WASHINGTON: The United States will notify a first batch of 54 refugees of their acceptance to be resettled under a deal with Australia within days, a US official said Friday.
The refugees, held on Nauru and Papua New Guinea’s Manus Island in the western Pacific, some of them for years, could arrive in the United States in weeks, according to the official.
The temporary US ban on refugee arrivals and the annual refugee cap will not be applied to the group, part of some 1,250 people that former US president Barack Obama agreed to accept in a deal with Canberra in November 2016.
In return Australia agreed to take an unspecified number of asylum-seekers from Central America that entered the United States illegally.

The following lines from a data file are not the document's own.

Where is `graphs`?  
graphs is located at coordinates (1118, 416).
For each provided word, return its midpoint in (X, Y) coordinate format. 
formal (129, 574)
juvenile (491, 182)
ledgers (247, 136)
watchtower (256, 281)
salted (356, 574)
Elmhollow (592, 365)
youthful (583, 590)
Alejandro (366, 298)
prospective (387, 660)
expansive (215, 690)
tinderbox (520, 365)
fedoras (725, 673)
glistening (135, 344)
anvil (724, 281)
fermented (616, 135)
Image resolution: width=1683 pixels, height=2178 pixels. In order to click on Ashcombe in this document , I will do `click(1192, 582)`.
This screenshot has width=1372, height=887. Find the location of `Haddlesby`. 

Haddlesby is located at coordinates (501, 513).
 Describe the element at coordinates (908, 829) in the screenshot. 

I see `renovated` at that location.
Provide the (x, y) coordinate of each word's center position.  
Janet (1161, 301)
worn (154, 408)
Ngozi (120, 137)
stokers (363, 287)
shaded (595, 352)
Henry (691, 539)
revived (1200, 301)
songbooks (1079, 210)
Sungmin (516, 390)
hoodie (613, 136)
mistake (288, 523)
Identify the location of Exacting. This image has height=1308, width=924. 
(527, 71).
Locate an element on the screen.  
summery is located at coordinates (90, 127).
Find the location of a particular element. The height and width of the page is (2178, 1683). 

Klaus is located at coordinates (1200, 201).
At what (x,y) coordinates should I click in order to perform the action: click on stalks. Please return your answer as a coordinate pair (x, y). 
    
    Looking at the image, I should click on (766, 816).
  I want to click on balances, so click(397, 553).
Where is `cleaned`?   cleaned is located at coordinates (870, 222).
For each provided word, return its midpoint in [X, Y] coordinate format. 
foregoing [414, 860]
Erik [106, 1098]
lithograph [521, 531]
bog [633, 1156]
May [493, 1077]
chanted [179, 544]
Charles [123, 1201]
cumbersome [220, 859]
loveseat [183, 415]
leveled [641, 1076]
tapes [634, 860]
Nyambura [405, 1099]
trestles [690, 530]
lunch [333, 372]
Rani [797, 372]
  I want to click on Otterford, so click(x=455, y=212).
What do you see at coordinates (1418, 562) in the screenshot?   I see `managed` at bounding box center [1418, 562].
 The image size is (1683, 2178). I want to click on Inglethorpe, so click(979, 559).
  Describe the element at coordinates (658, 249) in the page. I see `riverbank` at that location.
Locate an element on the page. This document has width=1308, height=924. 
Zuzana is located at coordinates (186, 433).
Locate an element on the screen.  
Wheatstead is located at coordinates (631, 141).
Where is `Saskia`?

“Our commitment to the US-Australian alliance is important to us, and we know this is important for Australia,” said the official, who asked to not be identified.
As a deterrent, Australia sends illegal arrivals to isolated detention camps with the aim of resettling them to third countries eventually.
More than 1,000 people, many of them from Iran, Pakistan, and Afghanistan, live in the camps on the two remote islands. Australia has labelled most of them “economic refugees”.
The nationalities of those in the group of 54 have not been made public, but the US official said they have been cleared in security checks.
“All refugees approved for travel to the United States from Nauru and Papua New Guinea have passed the same stringent vetting processes that apply to all refugees considered for admission to the United States,” the official said.
In January, just after Donald Trump became president, there were some worries that Washington would not honour Obama’s agreement.
Trump became furious when Australian Prime Minister Malcolm Turnbull raised the deal in a phone call. He told Turnbull the United States “has become like a dumping ground” and that Obama’s agreement was a “disgusting deal,” according to a transcript of the call.
“I hate taking these people. I guarantee you they are bad,” Trump said at the time.